Important notice for pardon applicants in the backlog
(applications submitted between July 2010 and February 22, 2012)
At this time, the PBC is currently only processing pardon applications for summary offences in the backlog.
The Board anticipates having these applications completed by March 31st, 2015, and is currently processing those received in January 2012.
Applications for indictable offences are not being processed at this time, to allow the Board to focus on the backlog of summary offences.
Why has the Parole Board of Canada taken this action?
The PBC has taken the decision to process only applications for summary offences at this time to allow it to process the backlog as quickly as possible while also ensuring that it can continue to meet its legislated responsibilities in other areas.
Why is there a backlog of pardon applications?
The backlog developed as a result of amendments to the Criminal Records Act (CRA) in June 2010. These changes to the CRA significantly increased the complexity and amount of work required by the PBC to process a pardon application.
The user fee in place at that time, which was already unsustainable, did not cover the additional costs needed to process a pardon under these amendments. As a result, a backlog of pardon applications developed.
Why hasn't the backlog of pardon applications been cleared yet?
The PBC has taken significant steps to address the backlog under its existing budget envelope. The Board has reduced the backlog by more than 50% − from a total of 22,320 to 10,789 as of October 1st, 2014. The Board expects to have close to 70% of the backlog cleared by March 31, 2015.

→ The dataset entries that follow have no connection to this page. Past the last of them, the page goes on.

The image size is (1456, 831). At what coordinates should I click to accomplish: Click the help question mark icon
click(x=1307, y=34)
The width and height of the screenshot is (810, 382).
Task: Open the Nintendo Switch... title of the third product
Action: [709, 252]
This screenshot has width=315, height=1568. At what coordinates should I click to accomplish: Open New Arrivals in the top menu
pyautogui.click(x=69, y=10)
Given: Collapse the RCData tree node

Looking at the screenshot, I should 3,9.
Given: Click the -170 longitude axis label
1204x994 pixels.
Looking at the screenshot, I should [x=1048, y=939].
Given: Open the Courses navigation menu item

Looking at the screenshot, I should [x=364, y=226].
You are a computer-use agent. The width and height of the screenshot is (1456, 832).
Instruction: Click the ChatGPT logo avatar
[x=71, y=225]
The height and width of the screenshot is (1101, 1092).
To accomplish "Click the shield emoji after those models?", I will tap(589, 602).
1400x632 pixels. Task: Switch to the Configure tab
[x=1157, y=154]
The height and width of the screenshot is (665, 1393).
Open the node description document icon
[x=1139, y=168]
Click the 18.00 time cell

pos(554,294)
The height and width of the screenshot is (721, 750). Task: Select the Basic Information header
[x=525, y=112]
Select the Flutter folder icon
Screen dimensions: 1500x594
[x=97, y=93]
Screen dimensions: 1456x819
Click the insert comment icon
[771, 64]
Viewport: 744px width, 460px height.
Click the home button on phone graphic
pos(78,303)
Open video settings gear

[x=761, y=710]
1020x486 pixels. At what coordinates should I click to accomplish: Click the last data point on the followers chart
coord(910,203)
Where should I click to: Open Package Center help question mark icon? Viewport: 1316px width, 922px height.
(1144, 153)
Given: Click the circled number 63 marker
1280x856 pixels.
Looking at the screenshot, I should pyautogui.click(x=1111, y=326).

Why are record suspensions being processed ahead of pardons?
Record suspensions operate under a full-cost recovery model ($631 user fee).
Under the User Fees Act, these applications must by law be processed according to specific service standards.
- Up to 6 months for a summary offence;
- Up to 12 months for an indictable offence;
- Up to 24 months where the Board proposes to refuse.
Can an applicant in the backlog withdraw their application and re-apply for a record suspension?
A pardon applicant may withdraw his or her application at any time and for any reason.
Pardon applicants should first check that they qualify for a record suspension under the current Criminal Records Act before withdrawing their pardon application, as the eligibility requirements have changed. Applicants should consult the Record Suspension Application Guide.
Because work to process pardon applications in the backlog has already been completed up to the investigation stage, no refund can be given for those who decide to withdraw their application.